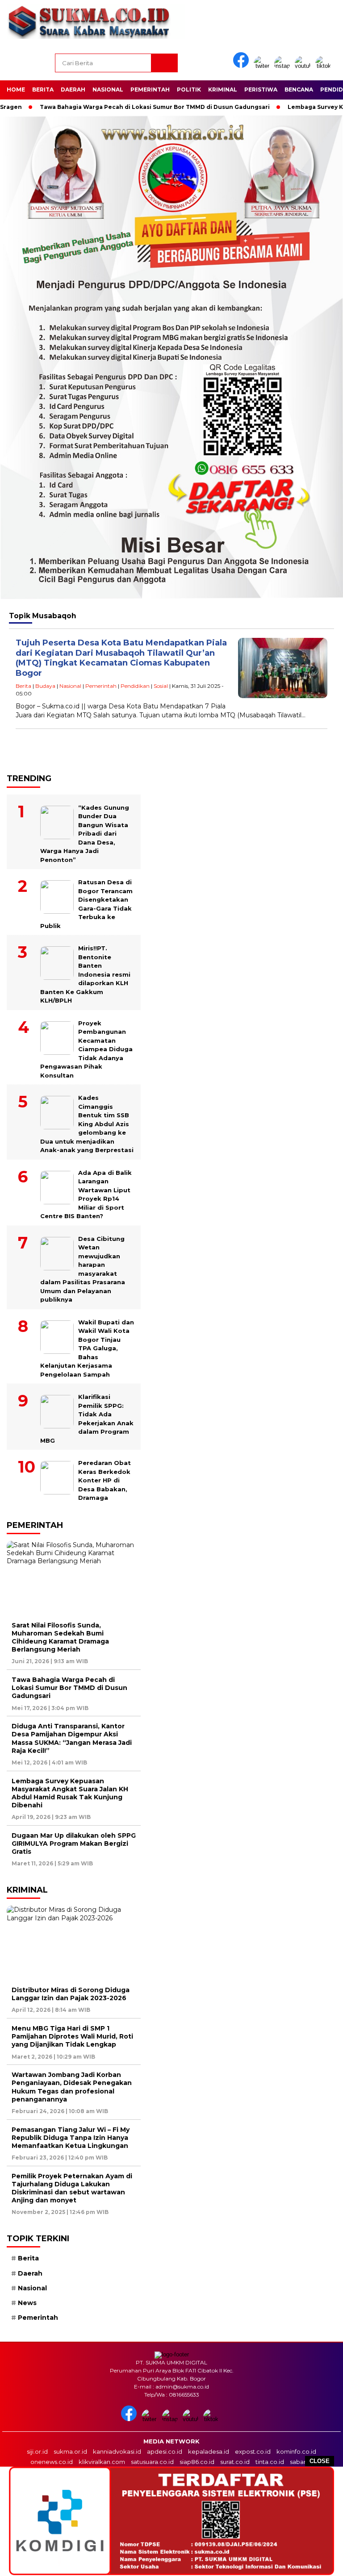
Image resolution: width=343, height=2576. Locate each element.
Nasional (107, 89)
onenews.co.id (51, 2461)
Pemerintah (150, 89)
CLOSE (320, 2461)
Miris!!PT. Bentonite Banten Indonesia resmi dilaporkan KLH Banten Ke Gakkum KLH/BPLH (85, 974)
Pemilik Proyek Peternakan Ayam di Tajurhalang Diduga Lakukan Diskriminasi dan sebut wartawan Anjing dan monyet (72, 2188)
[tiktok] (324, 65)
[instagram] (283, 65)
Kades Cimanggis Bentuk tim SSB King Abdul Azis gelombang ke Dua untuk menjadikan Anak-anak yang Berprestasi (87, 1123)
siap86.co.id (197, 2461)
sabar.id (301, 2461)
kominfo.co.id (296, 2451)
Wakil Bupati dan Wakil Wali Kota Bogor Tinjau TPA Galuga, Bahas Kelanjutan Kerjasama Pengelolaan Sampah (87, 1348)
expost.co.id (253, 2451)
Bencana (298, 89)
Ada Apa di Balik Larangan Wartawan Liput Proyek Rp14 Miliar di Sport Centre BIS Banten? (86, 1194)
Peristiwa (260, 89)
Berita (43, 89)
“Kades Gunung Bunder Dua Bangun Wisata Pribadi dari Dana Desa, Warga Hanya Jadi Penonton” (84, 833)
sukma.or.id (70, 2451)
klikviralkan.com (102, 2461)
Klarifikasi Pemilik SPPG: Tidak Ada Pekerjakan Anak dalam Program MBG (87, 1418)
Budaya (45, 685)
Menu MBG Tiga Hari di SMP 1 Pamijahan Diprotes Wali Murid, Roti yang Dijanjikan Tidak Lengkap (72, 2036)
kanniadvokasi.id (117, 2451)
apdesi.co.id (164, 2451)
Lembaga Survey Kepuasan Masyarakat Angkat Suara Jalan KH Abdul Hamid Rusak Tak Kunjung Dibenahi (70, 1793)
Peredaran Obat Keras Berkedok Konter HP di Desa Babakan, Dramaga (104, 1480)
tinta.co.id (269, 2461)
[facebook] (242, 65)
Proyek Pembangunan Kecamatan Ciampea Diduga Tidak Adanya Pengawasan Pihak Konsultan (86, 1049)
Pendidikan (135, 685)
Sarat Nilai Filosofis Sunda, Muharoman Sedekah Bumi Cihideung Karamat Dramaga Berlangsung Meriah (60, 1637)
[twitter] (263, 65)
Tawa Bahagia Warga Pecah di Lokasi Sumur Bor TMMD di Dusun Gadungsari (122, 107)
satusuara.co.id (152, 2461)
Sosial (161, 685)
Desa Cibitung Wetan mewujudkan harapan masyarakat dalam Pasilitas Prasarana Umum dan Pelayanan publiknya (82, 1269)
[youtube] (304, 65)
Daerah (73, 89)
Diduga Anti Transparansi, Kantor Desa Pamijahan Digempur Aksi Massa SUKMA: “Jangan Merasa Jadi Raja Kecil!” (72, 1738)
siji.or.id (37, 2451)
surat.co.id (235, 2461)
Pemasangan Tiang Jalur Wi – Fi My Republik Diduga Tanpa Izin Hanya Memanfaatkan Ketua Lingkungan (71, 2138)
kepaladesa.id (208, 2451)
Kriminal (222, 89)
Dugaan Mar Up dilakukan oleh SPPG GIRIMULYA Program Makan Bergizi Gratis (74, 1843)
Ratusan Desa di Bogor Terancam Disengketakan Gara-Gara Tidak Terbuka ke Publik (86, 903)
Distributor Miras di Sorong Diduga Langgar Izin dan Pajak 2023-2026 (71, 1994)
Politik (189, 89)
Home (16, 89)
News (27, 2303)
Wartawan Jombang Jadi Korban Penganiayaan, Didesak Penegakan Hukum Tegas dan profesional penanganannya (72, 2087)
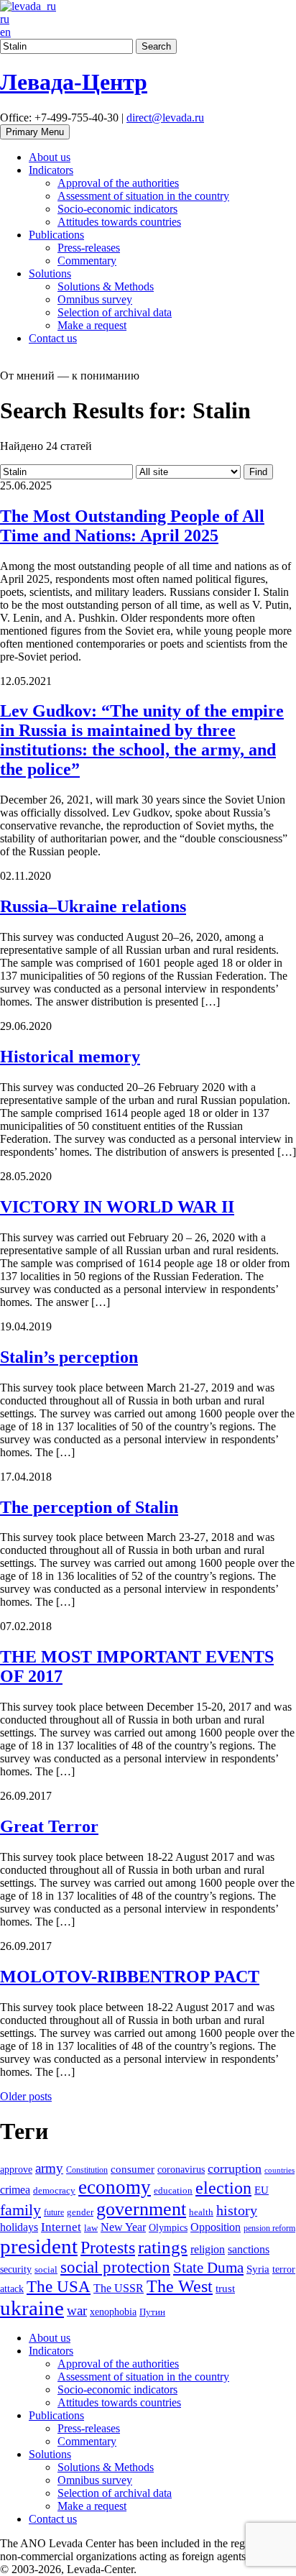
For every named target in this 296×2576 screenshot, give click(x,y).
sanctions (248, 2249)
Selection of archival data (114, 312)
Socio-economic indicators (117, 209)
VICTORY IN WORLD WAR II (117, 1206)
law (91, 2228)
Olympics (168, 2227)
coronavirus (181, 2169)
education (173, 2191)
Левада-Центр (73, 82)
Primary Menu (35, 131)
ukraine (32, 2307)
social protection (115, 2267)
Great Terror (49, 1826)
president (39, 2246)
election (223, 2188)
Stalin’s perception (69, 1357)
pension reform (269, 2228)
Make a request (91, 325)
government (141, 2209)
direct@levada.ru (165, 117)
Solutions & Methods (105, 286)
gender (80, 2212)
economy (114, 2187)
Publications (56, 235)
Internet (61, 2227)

· · · · · · ·

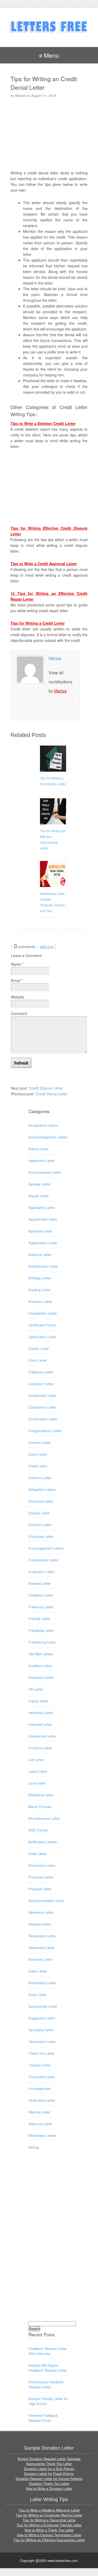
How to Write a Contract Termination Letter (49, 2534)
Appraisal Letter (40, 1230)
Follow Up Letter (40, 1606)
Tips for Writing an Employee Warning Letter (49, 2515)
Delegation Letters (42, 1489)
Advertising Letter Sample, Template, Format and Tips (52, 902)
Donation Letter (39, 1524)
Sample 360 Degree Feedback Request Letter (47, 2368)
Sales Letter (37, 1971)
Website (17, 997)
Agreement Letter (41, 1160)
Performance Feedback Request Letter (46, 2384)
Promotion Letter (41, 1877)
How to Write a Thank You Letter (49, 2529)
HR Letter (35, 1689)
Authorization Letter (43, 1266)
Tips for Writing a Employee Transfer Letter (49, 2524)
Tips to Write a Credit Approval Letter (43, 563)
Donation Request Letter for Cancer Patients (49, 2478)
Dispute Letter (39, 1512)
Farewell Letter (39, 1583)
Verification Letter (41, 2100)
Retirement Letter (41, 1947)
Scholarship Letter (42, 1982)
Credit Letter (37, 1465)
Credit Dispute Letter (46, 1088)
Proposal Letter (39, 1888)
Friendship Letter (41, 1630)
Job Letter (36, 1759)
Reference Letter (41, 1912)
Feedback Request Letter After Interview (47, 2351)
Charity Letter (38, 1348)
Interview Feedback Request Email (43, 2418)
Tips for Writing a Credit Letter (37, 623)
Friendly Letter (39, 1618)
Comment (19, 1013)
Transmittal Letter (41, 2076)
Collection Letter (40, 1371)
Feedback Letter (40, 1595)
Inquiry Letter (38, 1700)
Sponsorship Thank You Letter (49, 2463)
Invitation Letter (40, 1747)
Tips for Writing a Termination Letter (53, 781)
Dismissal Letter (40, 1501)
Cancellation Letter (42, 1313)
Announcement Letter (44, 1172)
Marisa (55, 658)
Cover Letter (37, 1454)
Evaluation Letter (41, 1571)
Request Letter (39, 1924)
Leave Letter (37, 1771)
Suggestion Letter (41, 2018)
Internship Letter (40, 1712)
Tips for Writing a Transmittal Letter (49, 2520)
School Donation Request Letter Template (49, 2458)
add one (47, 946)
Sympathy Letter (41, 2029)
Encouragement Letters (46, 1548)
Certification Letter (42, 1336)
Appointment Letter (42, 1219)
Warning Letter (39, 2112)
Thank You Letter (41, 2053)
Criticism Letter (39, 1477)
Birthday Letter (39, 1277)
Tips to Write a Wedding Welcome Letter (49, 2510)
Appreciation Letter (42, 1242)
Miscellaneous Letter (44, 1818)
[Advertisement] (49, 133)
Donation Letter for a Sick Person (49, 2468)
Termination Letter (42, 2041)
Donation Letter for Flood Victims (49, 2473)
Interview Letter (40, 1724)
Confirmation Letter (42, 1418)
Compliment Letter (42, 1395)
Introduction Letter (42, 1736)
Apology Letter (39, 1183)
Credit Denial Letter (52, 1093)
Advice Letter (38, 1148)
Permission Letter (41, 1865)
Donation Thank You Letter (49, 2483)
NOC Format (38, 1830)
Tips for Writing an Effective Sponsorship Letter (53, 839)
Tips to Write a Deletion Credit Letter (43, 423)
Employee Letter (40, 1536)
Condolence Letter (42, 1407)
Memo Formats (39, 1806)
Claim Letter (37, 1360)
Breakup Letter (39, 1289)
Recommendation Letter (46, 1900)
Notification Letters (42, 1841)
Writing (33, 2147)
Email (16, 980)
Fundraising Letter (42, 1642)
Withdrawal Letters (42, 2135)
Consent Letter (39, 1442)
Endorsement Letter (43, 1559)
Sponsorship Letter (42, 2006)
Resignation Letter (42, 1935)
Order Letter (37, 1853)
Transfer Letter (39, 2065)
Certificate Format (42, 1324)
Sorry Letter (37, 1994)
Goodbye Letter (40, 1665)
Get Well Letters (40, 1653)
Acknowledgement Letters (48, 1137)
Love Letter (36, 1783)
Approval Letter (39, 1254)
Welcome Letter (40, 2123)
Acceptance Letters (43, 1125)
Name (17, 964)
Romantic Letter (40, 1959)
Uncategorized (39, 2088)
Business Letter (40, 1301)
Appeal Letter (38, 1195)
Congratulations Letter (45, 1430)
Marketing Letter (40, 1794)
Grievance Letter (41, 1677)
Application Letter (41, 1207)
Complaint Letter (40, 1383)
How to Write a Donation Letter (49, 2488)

· · · · · · ·

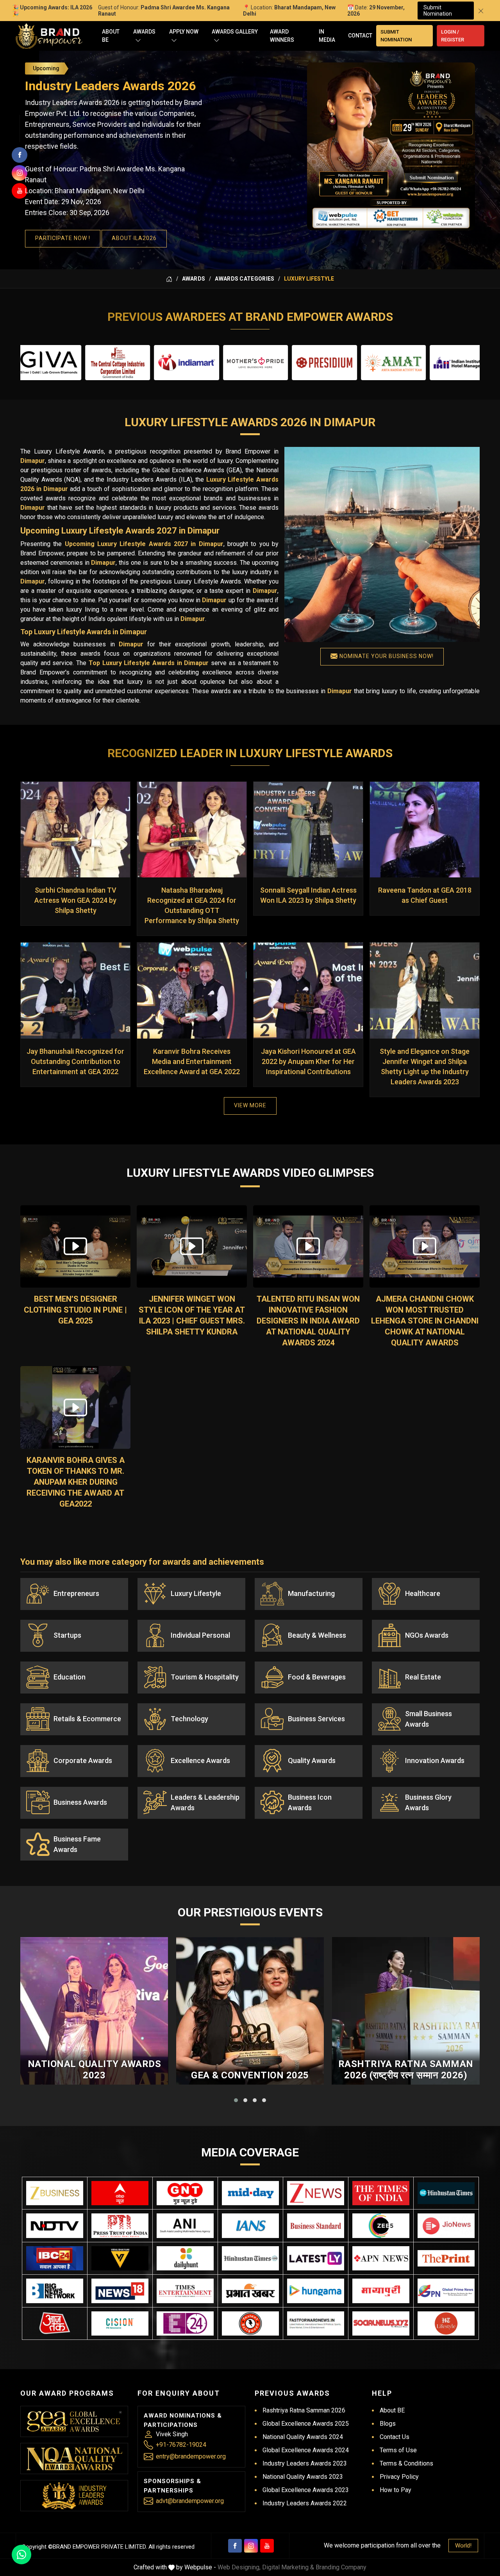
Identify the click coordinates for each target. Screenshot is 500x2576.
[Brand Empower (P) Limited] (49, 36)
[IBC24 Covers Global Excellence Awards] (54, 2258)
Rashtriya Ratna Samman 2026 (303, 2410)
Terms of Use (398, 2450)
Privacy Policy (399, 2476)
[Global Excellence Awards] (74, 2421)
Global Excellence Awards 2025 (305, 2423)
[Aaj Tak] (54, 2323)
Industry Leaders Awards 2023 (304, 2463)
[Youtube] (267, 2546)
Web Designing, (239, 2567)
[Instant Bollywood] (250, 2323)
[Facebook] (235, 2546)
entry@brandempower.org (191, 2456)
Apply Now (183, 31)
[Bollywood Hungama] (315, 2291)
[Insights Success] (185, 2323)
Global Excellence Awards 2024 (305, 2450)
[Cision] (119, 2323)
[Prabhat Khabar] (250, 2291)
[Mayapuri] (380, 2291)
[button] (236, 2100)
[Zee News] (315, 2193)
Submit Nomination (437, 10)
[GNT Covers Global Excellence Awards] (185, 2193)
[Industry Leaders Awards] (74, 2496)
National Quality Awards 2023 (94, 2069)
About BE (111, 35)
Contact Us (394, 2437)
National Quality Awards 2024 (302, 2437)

· · · · · · ·

## INSTRUCTIONS FOR THE TASK
Beginning with the line containing "Advice Letter (38, 1148)" and ending with the line containing "Acknowledgement Letters (48, 1137)", extract those lines exactly from the listing above, and only those.

## ANSWER SPACE
Advice Letter (38, 1148)
Permission Letter (41, 1865)
Donation Thank You Letter (49, 2483)
NOC Format (38, 1830)
Tips for Writing an Effective Sponsorship Letter (53, 839)
Tips to Write a Deletion Credit Letter (43, 423)
Employee Letter (40, 1536)
Condolence Letter (42, 1407)
Memo Formats (39, 1806)
Claim Letter (37, 1360)
Breakup Letter (39, 1289)
Recommendation Letter (46, 1900)
Notification Letters (42, 1841)
Writing (33, 2147)
Email (16, 980)
Fundraising Letter (42, 1642)
Withdrawal Letters (42, 2135)
Consent Letter (39, 1442)
Endorsement Letter (43, 1559)
Sponsorship Letter (42, 2006)
Resignation Letter (42, 1935)
Order Letter (37, 1853)
Transfer Letter (39, 2065)
Certificate Format (42, 1324)
Sorry Letter (37, 1994)
Goodbye Letter (40, 1665)
Get Well Letters (40, 1653)
Acknowledgement Letters (48, 1137)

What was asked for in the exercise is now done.